Can you lay out every line of the records below as a JSON list of strings, one string per line, leaving out blank lines?

====================

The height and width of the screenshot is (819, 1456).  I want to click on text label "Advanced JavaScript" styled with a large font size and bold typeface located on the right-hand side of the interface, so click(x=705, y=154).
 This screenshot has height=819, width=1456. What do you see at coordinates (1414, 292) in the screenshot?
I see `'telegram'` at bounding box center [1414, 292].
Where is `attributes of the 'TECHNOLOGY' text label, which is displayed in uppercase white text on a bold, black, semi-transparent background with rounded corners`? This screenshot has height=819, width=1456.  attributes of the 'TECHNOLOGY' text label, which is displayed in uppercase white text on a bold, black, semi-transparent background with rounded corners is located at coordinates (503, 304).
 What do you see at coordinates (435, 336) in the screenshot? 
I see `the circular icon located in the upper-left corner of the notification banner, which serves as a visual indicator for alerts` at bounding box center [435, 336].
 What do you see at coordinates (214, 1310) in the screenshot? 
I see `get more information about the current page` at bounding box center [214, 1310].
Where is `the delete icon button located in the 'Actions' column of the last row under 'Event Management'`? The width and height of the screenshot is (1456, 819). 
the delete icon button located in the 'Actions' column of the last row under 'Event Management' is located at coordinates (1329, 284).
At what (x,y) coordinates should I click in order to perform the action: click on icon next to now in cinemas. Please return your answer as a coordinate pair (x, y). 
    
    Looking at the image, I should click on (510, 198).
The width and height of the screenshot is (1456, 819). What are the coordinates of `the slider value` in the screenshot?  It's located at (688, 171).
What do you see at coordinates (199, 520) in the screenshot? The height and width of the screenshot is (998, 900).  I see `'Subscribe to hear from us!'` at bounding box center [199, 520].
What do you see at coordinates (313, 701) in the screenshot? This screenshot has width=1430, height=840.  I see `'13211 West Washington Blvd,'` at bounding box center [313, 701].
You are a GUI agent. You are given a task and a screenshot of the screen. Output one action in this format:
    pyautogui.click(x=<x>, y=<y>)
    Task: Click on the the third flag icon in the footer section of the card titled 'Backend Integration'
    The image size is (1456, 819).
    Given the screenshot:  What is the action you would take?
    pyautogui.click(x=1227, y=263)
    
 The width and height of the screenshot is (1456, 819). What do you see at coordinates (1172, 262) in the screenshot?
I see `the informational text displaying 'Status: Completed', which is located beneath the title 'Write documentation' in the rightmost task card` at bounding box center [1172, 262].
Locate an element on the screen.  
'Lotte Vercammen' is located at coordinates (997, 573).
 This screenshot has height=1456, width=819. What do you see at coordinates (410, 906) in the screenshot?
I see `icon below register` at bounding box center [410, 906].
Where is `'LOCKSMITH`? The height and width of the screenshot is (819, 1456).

====================

> _Answer below_
[
  "The height and width of the screenshot is (819, 1456).  I want to click on text label \"Advanced JavaScript\" styled with a large font size and bold typeface located on the right-hand side of the interface, so click(x=705, y=154).",
  " This screenshot has height=819, width=1456. What do you see at coordinates (1414, 292) in the screenshot?",
  "I see `'telegram'` at bounding box center [1414, 292].",
  "Where is `attributes of the 'TECHNOLOGY' text label, which is displayed in uppercase white text on a bold, black, semi-transparent background with rounded corners`? This screenshot has height=819, width=1456.  attributes of the 'TECHNOLOGY' text label, which is displayed in uppercase white text on a bold, black, semi-transparent background with rounded corners is located at coordinates (503, 304).",
  " What do you see at coordinates (435, 336) in the screenshot? ",
  "I see `the circular icon located in the upper-left corner of the notification banner, which serves as a visual indicator for alerts` at bounding box center [435, 336].",
  " What do you see at coordinates (214, 1310) in the screenshot? ",
  "I see `get more information about the current page` at bounding box center [214, 1310].",
  "Where is `the delete icon button located in the 'Actions' column of the last row under 'Event Management'`? The width and height of the screenshot is (1456, 819). ",
  "the delete icon button located in the 'Actions' column of the last row under 'Event Management' is located at coordinates (1329, 284).",
  "At what (x,y) coordinates should I click in order to perform the action: click on icon next to now in cinemas. Please return your answer as a coordinate pair (x, y). ",
  "    Looking at the image, I should click on (510, 198).",
  "The width and height of the screenshot is (1456, 819). What are the coordinates of `the slider value` in the screenshot?  It's located at (688, 171).",
  "What do you see at coordinates (199, 520) in the screenshot? The height and width of the screenshot is (998, 900).  I see `'Subscribe to hear from us!'` at bounding box center [199, 520].",
  "What do you see at coordinates (313, 701) in the screenshot? This screenshot has width=1430, height=840.  I see `'13211 West Washington Blvd,'` at bounding box center [313, 701].",
  "You are a GUI agent. You are given a task and a screenshot of the screen. Output one action in this format:",
  "    pyautogui.click(x=<x>, y=<y>)",
  "    Task: Click on the the third flag icon in the footer section of the card titled 'Backend Integration'",
  "    The image size is (1456, 819).",
  "    Given the screenshot:  What is the action you would take?",
  "    pyautogui.click(x=1227, y=263)",
  " The width and height of the screenshot is (1456, 819). What do you see at coordinates (1172, 262) in the screenshot?",
  "I see `the informational text displaying 'Status: Completed', which is located beneath the title 'Write documentation' in the rightmost task card` at bounding box center [1172, 262].",
  "Locate an element on the screen.  ",
  "'Lotte Vercammen' is located at coordinates (997, 573).",
  " This screenshot has height=1456, width=819. What do you see at coordinates (410, 906) in the screenshot?",
  "I see `icon below register` at bounding box center [410, 906].",
  "Where is `'LOCKSMITH`? The height and width of the screenshot is (819, 1456)."
]